Conclusion, Investment Implications, Strategy
The SPDR Gold Shares ETF (GLD), which tracks the price of gold bullion, is testing major underlying support amid favorable investor sentiment and seasonality for its larger 2019 major uptrend tor resume. However, investor asset flows in GLD have been in a trend of monthly contraction since August 20th, which has triggered and fueled an 8% decline. Unless/until these assets move back into a monthly trend of expansion, new long positions are particularly risky and may be premature.
Introduction
In our September 19th Monthly Investment Compass, we pointed out that that the SPDR Gold Shares ETF (GLD), which tracks the price of gold bullion, was testing important underlying support at 181.24 — and said this was a tactical decision point for gold prices. Normally, if you are testing support within a major uptrend — which gold has been in since January 2019 — this is a good place to buy. But, in this case, we pointed out that the total net assets invested in GLD had moved into a trend of monthly contraction as of Aug 20th, which warned this support level would be broken.
The red highlights in Chart 1 below show that’s exactly what happened, as GLD declined below the 50-day MA into late September. This signaled a minor bearish trend change which has remained in effect since then.
The green highlights in the chart show that the subsequent decline in GLD has resulted in a test of its 200-day moving average, currently at 168.62 which is major support. The chart also identifies additional support just below there at 164.42, the Apr 14th benchmark high. This is where the January 2019 major uptrend should resume, if still valid.
The Bigger Picture
Chart 2 below, a longer term monthly chart of GLD since 2008, shows why the major uptrend stalled in early August. The ETF, and the gold prices it represents, made an attempt to rise above the September 2011 all-time high at 185.85, and failed.

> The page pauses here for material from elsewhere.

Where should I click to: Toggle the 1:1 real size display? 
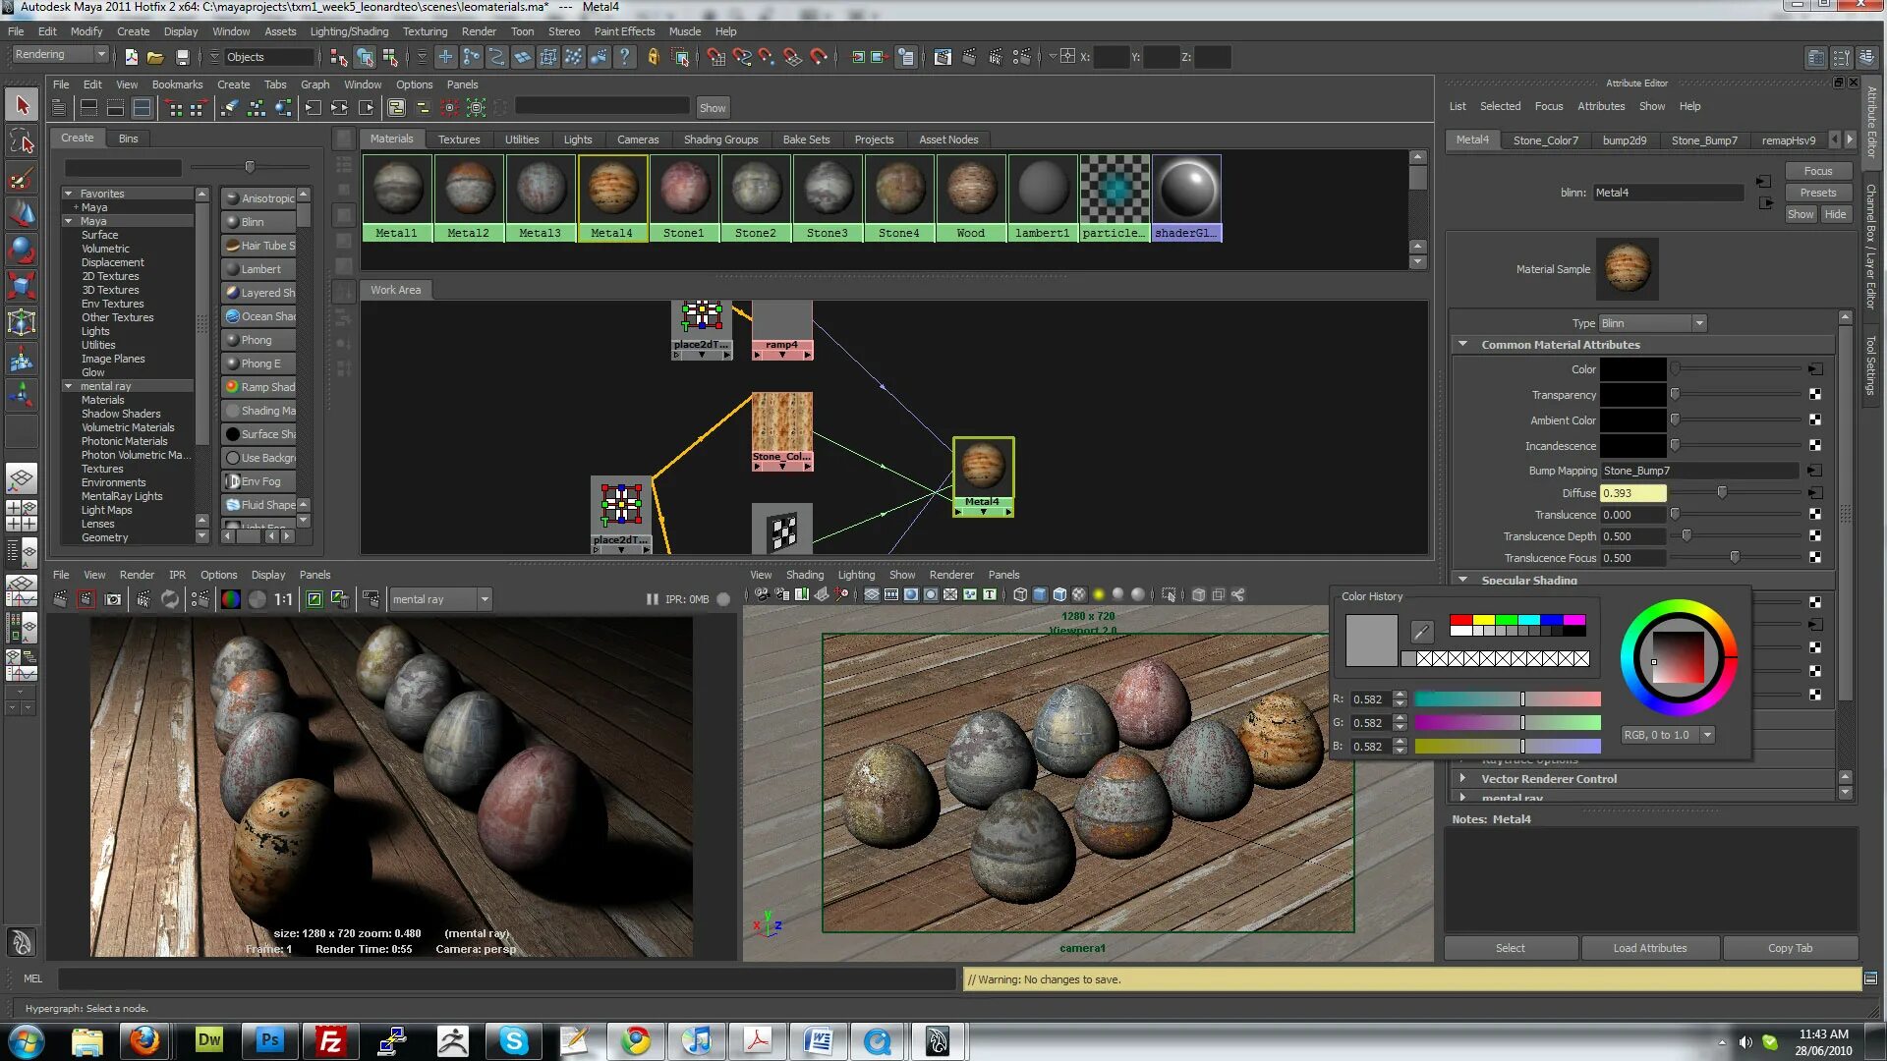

This chart shows just how important that August peak may be in the long term scheme of things, and warns that the current decline from it may be just beginning.
Investor Sentiment & Seasonality Are Positive
The blue line in the lower panel of Chart 3 below plots a daily survey of futures trader bullishness on gold prices since 2017. A corresponding price chart of GLD appears in the upper panel. These futures traders are typically near to intermediate term trend followers. As a result, they tend to be the most bullish at market tops and the least bullish at market bottoms.
The green highlights show that these traders are currently hovering at a multi-year least bullish extreme, which has coincided with or closely led every Tactical bottom in gold prices during this period.
Chart 4 below plots the annual seasonal trend in gold prices, monthly, since 1977, along with the percentage of positive closes for each month during this period (red line).
The green highlights show that December and January are the 4th and 3rd seasonally strongest months of the year, and represent a big positive change from November which is the 2nd weakest month. These data also indicate favorable conditions for major support at GLD 168.62 to hold, and to become the starting point of the resumption of its larger 2019 advance.
No Asset Inflows, No Recovery
The blue line in the lower panel of Chart 5 below plots the total daily net assets invested in GLD since April. The red line plots these assets’ 21-day moving average to indicate a monthly (our Tactical time period) trend of expansion or contraction.
The green highlights in the lower panel show that the Mar 24th through Aug 19th trend of monthly asset expansion fueled the 22% rise in GLD during that period, and that the current Aug 20th trend of monthly asset contraction has triggered and facilitated the 8% decline in GLD since then.
Charts 1,3 and 4 indicate favorable conditions for GLD’s 2019 major advance to resume — IF it’s still valid. However, it would take a shift back to a trend of monthly expansion in the total net assets invested in GLD to indicate there is enough near term investor conviction to fuel the resumption of that trend. Put another way, as long as these assets continue to contract, GLD — and the gold prices it represents — should continue to decline.